This is the fifth consecutive year that LGiU and The MJ have collaborated on an annual survey of local government finance. Some clear messages have come across throughout that time: local government finance is not seen as fit for purpose, councils want more control over the levers of local economies and more power to raise and spend money locally.
This year, however, interest in, and coverage of, the survey went through the roof including The Sun, The Mirror and the Daily Mail. Why was this? The headline issue was that 90% of councils told us that they were planning on putting up council tax.
And of course it’s true that ordinary citizens will see their council tax rise, especially as virtually all upper-tier authorities are planning to use the extra 2% precept to fund adult social care. But the Government has kept council tax artificially low over the last few years through the freeze grant.
With this removed councils have little choice but to put it up. There’s a degree of sleight of hand here as a government that presents itself as low tax and that has indeed taken hundreds of thousands of people out of income tax has put local government in a position where it has to raise taxes in order to meet its obligation to provide vital statutory services.

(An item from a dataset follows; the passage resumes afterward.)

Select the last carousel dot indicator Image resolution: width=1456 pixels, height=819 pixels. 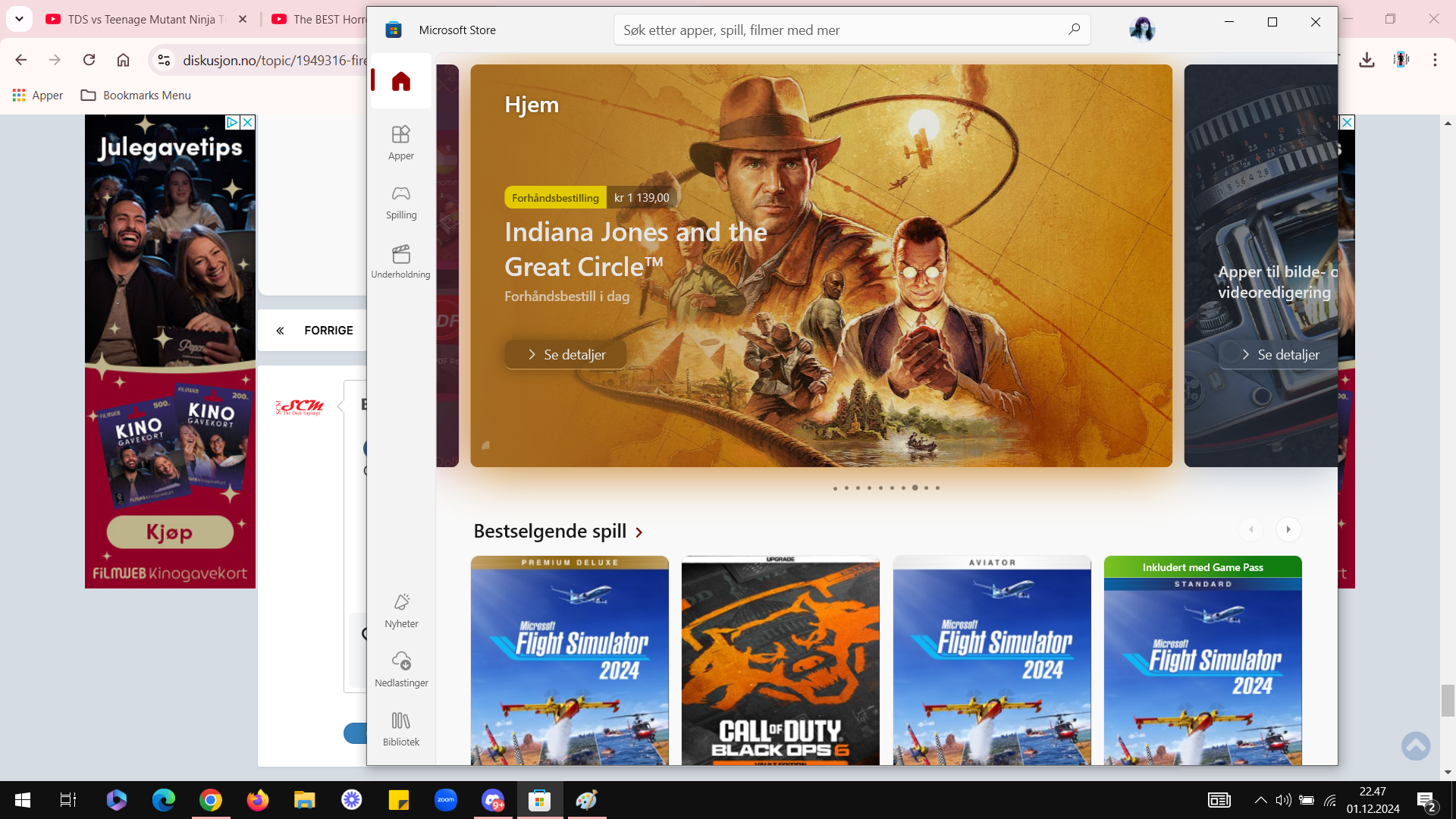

Local government may resent the burden of taxation being passed on to its shoulders. Nonetheless, it may still be preferable that such decisions are made locally in a way that is directly accountable to local people and that admits (albeit in a limited way) of local variation.

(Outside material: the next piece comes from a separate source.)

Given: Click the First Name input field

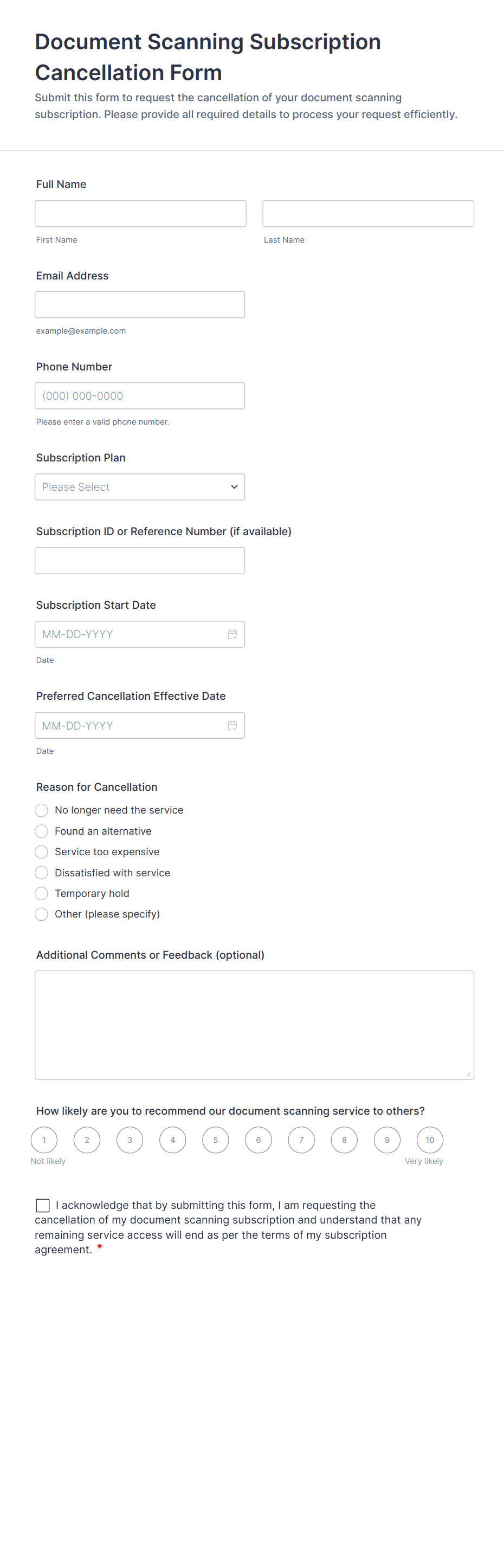Looking at the screenshot, I should point(140,213).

This points towards what I think is the real story coming out of this survey.
The Government has announced radical intentions for the reform of local government finance. Year after year the sector has been telling us that the system is fundamentally flawed. This is vividly illustrated in the ways in which councils are cobbling together their finances using reserves and extra charging.

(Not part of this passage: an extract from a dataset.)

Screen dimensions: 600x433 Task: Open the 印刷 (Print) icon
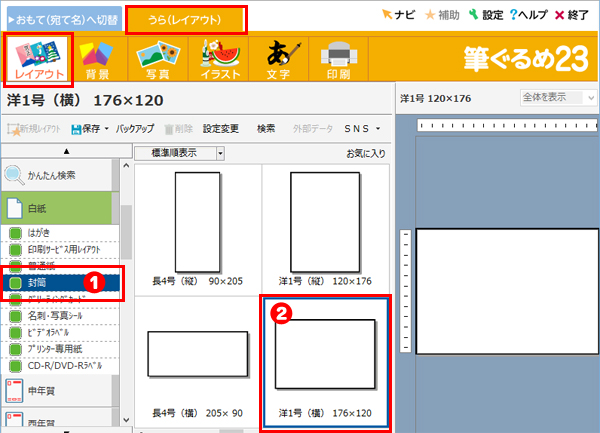click(x=337, y=59)
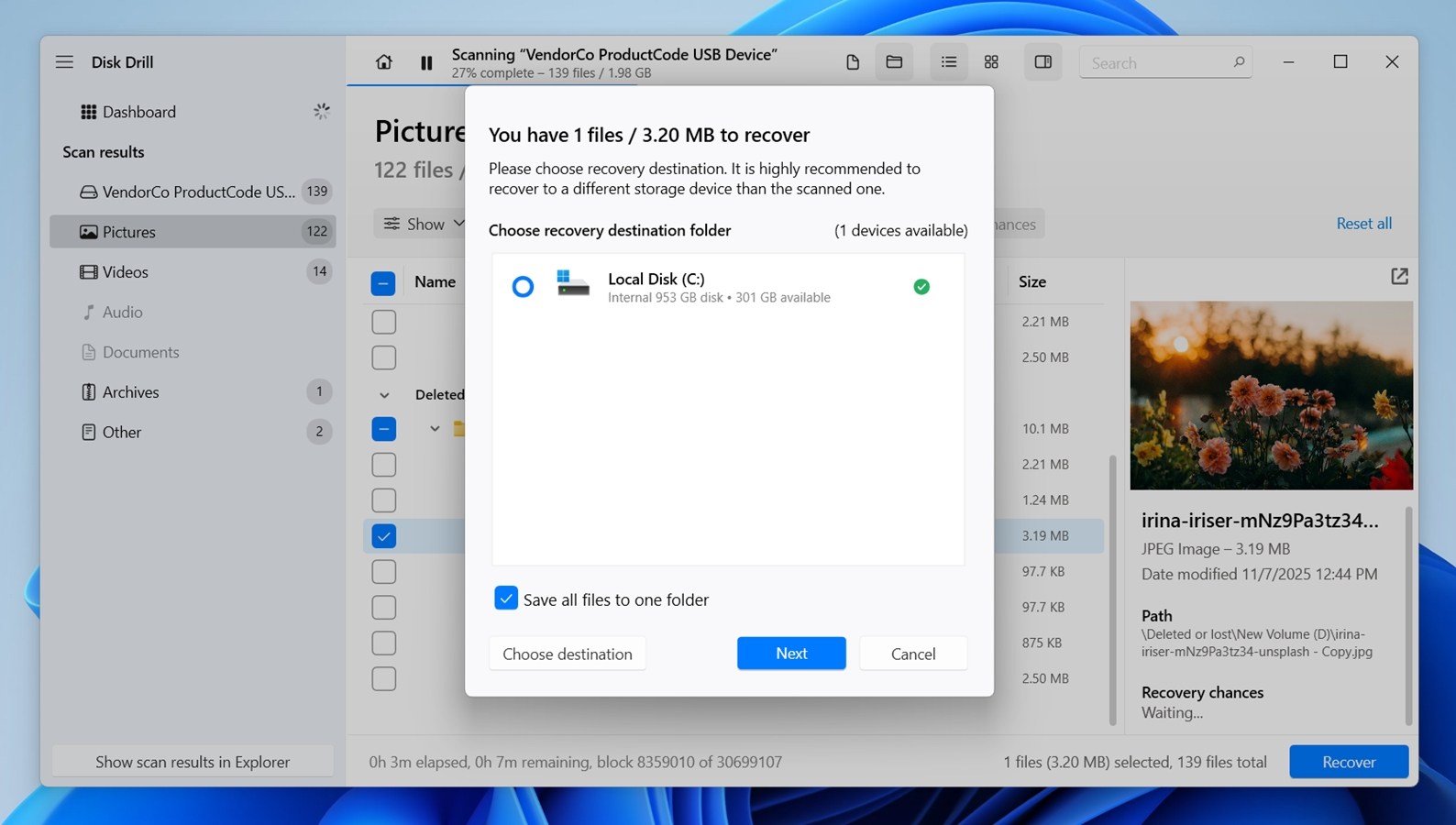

So radical change should be welcomed. And this survey reveals that in many ways government is on the right track. Six out of 10 councils are confident they can meet the Government’s aspiration for councils to be financially independent by 2020.
But, and it’s a big but, four out of 10 do not think this is feasible and even the 60% that do are not confident they can achieve it with the fiscal powers currently available from the Government.
Seven out of 10 councils felt the devolution package currently on offer from government wouldn’t, in and of itself, provide a meaningful redistribution of funding and spending power from central government to local government. They called for increased powers over charging and trading, freedom to undertake council tax rebanding and the ability to raise specific local taxes.
The clear message is this: you can’t be half a radical. If government is really serious about changing a system that everyone agrees is broken, they need to have courage in their convictions and commit to real localisation of local finances. It’s time to quite literally put their money where their mouth is.